Under these circumstances, this court found that the search was reasonable. However, unlike the present case, we were not confronted with a non-arrestee, occupant owner of the car’s intervening privacy rights; rights which have to be factored into our constitutional analysis. See also Hammond v. United States, 501 A.2d 796, 797 (D.C.1985) (upholding seizure of gun resulting from search incident to sole occupant’s arrest for driving while under the influence of alcohol); Logan v. United States, 489 A.2d 485, 487 n. 2 (D.C.1985) (upholding seizure of evidence found during search of car following both occupants’ arrest for various traffic violations, including high speed chase).
*96The Supreme Court’s holding in Belton may be quite broad, but I do not find it broad enough to reach the facts here presented. Staten’s ownership of the car, his innocent presence as a passenger and his independent expectation of privacy interpose constitutional issues not dealt with in Belton or any of our own cases applying Belton. The majority trivializes these issues by claiming that the caselaw addresses the problems raised herein. Unlike the majority, I will not quietly relegate to precedent facts and issues that compel a far different result. I dissent.
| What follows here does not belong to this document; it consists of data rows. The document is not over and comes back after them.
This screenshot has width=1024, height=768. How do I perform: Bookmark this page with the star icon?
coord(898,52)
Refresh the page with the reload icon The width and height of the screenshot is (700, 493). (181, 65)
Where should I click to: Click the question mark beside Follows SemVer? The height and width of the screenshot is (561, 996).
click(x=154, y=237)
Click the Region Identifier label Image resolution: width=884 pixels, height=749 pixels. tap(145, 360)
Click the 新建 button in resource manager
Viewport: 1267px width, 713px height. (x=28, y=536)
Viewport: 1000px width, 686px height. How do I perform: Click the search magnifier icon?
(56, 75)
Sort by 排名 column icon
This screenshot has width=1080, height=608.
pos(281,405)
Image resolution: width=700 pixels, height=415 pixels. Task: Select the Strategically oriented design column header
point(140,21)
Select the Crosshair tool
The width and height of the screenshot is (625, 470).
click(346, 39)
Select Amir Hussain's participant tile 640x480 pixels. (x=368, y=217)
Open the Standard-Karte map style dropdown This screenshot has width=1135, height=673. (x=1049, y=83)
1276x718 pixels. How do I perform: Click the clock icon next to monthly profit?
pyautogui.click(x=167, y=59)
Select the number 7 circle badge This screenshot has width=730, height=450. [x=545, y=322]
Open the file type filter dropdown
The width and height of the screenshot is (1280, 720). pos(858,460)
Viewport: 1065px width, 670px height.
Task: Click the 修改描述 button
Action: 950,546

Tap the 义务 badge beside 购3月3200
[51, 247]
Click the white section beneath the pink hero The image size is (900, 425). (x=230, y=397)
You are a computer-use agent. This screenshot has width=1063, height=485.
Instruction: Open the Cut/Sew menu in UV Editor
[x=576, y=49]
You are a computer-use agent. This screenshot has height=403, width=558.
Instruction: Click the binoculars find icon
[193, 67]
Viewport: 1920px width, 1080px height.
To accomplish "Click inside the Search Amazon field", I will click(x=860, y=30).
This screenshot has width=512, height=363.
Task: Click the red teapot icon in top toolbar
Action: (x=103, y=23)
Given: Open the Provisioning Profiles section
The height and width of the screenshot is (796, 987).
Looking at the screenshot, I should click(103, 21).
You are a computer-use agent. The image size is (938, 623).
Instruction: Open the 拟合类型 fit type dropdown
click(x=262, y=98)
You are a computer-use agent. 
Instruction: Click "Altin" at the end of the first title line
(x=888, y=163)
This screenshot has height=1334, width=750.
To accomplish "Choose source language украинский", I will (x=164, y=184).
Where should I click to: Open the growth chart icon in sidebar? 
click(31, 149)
. Justice Stewart, writing for the majority, was joined by Chief Justice Burger and Justices Blackmun, Powell and Rehnquist. Justice Rehnquist filed a concurring statement and Justice Stevens Hied a statement concurring in the judgment. Justices Brennan and White filed dissenting opinions, in which Justice Marshall joined.

.At the suppression hearing Officer Tighe testified that the loaded pistol and shotgun shells were found in the locked glove compartment. Staten testified that the loaded pistol was found in the compartment and that he was the owner of both the pistol and the ammunition in the pistol. Staten denied that he owned the shotgun shells or knew about their presence in the vehicle. He testified that he had recently purchased the car and he believed the shells had been left there by the former owner. Furthermore, he testified that the shells were discovered under the seat, not in the glove compartment. Although Judge Holmes denied the suppression motion, at the plea proceeding her inquiry on the ammunition charge was narrowly focused: “And for the ammunition in the pistol, did you have any registration in the District of Columbia for the ammunition?” — she made no mention whatsoever of the shotgun shells.

. Staten later testified that the gun was registered in Virginia.

. Indeed, I believe the search could have been upheld on other grounds; specifically, under the "automobile exception” to the warrant requirement because there was probable cause to believe that the car contained drags. See Robbins v. California, 453 U.S. 420, 447-49, 101 S.Ct. 2841, 2856-58, 69 L.Ed.2d 744 (1981) (Stevens, *95J., dissenting); Id. at 436-37, 101 S.Ct. at 2851-52 (Blackmun, J., dissenting); Id. at 441, 101 S.Ct. at 2853-54 (Rehnquist, J., dissenting). But see Belton, supra, 453 U.S. at 462 n. 6, 101 S.Ct. at 2865 n. 6 (stating that because of the "disposition of the case, there is no need here to consider whether the search and seizure were permissible under the so-called ‘automobile exception.’ ”).